### About this task
Go through the entries below and copy every line that holds the word "agent".

### Task input
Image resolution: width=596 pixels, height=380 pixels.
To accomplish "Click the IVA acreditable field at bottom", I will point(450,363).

* * *

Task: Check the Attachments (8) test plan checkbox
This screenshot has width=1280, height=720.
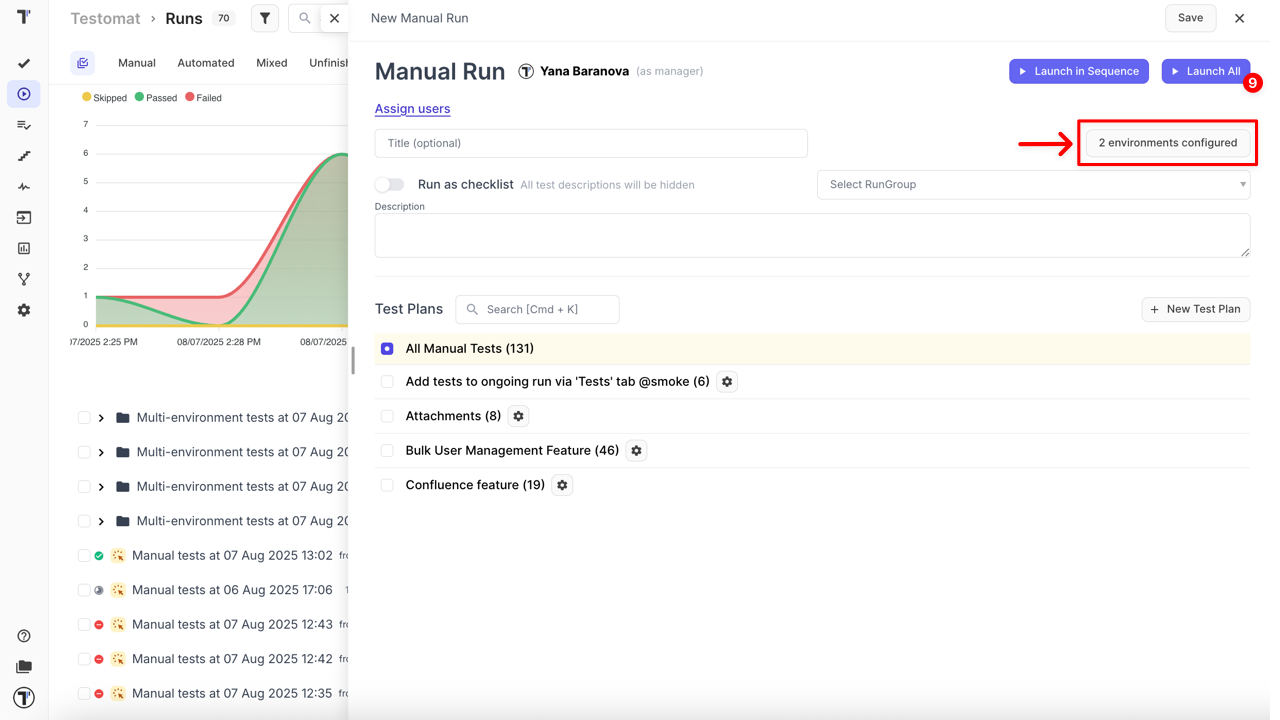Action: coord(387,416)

* * *

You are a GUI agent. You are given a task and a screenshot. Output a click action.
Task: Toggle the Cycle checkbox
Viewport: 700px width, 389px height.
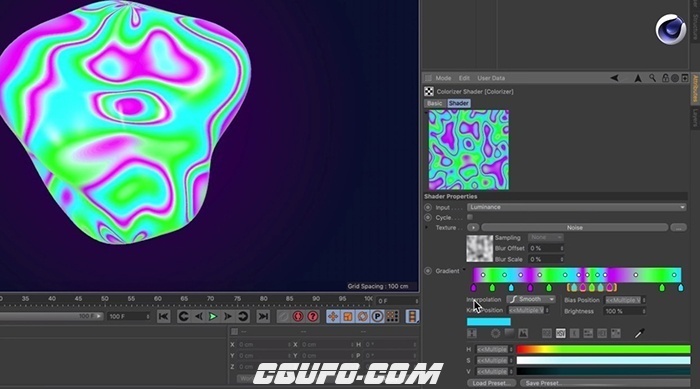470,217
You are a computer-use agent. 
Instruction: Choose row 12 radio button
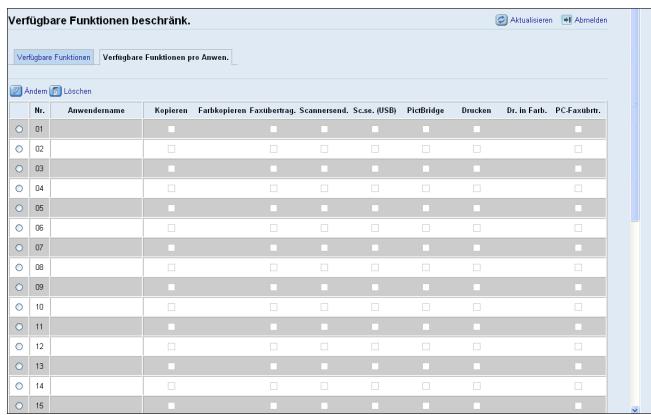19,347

### Result
You are a GUI agent. You are given a task and a screenshot. Output a click action.
You are a computer-use agent. 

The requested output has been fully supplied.